Published February 07. 2013 4:00AM Updated February 07. 2013 6:43AM
New York - UConn walked the Big East tightrope once again on Wednesday night.
This time, the Huskies fell.
After two dramatic overtime wins, they stumbled, losing to St. John's, 71-65, at Madison Square Garden. The defeat stopped their winning streak at three.
The game followed a familiar pattern.
They played uninspired basketball in the first half and fell behind by double digits for the second straight game. When they finally recovered, they fought back from a 15-point deficit to take a short-lived two-point lead before fading again.
South Florida couldn't hold off the Huskies on Sunday. But St. John's (15-8, 7-4) did, executing down the stretch and making free throws, sinking 19 of 25 in the second half.
Coach Kevin Ollie had trouble explaining the reason behind the sluggish starts.
"I have no idea," Ollie said. "We're going to keep going to the drawing board. They've just got to play with effort and energy. When we play with effort and energy, you see what happened in the second half.
"That's on me. And I'm going to have to make changes."
Ollie made a change to start the game, sitting leading scorer and team leader Shabazz Napier for an undisclosed violation of team rules. Napier spent the first six plus minutes on the bench and scored 14 points. Junior Niels Giffey played well in his first start this season, finishing with nine points and a career-high 10 rebounds.
The dynamic duo of Napier and sophomore Ryan Boatright, who had a season-low five points, struggled from the start, neither scoring until the second half. Freshman Omar Calhoun, a Brooklyn kid, led the way with a game-high 21 points.
"Omar made some shots and kept us in there in the first half…," Ollie said. "He played aggressive and played hard. I was happy for him, but we need all of our guys to step up and play better defense and be more enthusiastic about the game and have that passion in the first half."
In fact, Calhoun and sophomore DeAndre Daniels, who had 12 points, accounted for all of UConn's points in the first half. The Huskies faced a 31-20 deficit at the break.
UConn trailed by 12 against South Florida before rallying for the win.
"We can't give our opponent a huge lead all the time," Giffey said.
The Huskies (15-6, 5-4) finally came to life after trailing 39-24 with just over 16 minutes remaining. Napier fueled a 12-1 charge, sinking three straight 3-pointers. During the run, both UConn's Enosch Wolf and St. John's Jakarr Sampson (18 points) were whistled for flagrant fouls after a brief physical altercation running down the court.
Giffey's 3-point play forged the game's first tie at 44-all. The unit of Giffey, R.J. Evans, Napier, Wolf and Calhoun provided the energy to spark the comeback.
"They played with effort and played with life," Ollie said. "Those are the guys that I want to coach."
After sitting out for over nine minutes, Boatright finally broke into the scoring column with a game-tying 3-pointer and made two free throws to give UConn its first and only lead at 53-51 with 4:30 left.
But the Red Storm didn't fold.

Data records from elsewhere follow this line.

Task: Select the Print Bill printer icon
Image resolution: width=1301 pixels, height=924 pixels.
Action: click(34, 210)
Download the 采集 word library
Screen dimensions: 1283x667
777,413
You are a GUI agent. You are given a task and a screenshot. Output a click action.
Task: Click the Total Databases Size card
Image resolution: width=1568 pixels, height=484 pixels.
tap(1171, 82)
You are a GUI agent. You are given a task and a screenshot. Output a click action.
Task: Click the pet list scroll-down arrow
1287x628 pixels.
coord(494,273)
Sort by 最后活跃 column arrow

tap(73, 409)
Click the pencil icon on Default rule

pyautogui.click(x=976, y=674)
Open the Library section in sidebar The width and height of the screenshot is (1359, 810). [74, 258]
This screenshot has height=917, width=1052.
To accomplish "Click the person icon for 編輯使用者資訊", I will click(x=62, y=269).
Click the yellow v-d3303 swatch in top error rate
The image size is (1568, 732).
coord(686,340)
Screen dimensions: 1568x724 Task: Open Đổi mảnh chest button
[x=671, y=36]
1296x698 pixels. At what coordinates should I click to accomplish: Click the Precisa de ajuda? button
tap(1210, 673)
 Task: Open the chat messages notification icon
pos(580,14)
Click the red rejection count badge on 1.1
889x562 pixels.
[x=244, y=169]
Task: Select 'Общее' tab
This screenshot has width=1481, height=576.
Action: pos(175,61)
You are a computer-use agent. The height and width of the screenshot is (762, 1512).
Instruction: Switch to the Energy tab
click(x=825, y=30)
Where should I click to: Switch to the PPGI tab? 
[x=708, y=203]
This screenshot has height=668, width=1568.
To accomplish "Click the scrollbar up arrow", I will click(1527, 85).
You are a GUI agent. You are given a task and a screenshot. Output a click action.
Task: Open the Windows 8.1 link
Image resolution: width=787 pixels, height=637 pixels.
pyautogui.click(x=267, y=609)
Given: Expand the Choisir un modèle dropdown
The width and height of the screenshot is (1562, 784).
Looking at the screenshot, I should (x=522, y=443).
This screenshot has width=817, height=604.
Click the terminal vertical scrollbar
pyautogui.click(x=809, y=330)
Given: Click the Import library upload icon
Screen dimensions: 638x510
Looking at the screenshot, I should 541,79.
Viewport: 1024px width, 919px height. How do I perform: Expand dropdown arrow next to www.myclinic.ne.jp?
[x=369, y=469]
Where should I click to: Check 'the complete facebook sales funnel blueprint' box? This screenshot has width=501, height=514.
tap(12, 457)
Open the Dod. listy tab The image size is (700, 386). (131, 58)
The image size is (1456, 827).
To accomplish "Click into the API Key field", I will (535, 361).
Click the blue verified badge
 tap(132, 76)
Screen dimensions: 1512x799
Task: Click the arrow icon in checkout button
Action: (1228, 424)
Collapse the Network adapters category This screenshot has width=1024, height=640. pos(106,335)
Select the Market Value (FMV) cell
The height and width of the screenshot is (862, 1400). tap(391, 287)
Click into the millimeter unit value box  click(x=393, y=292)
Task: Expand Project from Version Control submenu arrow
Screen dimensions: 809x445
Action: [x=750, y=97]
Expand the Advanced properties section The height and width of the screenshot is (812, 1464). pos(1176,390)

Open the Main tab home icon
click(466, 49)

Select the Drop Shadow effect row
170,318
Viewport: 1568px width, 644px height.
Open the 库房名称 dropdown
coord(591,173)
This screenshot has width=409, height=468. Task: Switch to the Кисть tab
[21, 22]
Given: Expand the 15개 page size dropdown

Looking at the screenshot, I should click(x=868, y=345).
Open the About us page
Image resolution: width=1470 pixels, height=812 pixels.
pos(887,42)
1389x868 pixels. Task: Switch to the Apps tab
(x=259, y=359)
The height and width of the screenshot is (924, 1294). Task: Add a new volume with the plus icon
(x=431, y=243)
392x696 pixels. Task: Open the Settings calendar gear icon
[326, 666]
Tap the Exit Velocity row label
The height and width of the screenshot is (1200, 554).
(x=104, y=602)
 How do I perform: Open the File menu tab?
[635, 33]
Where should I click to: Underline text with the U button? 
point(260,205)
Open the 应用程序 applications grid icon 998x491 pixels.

Green took advantage of a defensive breakdown to convert a layup and an open Sampson hit a short jumper to spark a 9-0 run and help stretch the lead to seven.
The Huskies finally ran out of comeback magic.
The main issue right now is on the offensive end. UConn settled for too many 3-pointers, going 10-for-28 and leading to 31 percent shooting overall. The Huskies shot just 30 percent in the 69-64 overtime win over South Florida. Both opponents played zone.
"We got to attack and we've got to get to the rim," Ollie said. "We can't settle for shooting 28 threes."
St. John's emerged with its sixth win in seven games.
"It was wild Big East basketball game and we were fortunate to be able to come out on top with a victory," St. John's coach Steve Lavin said.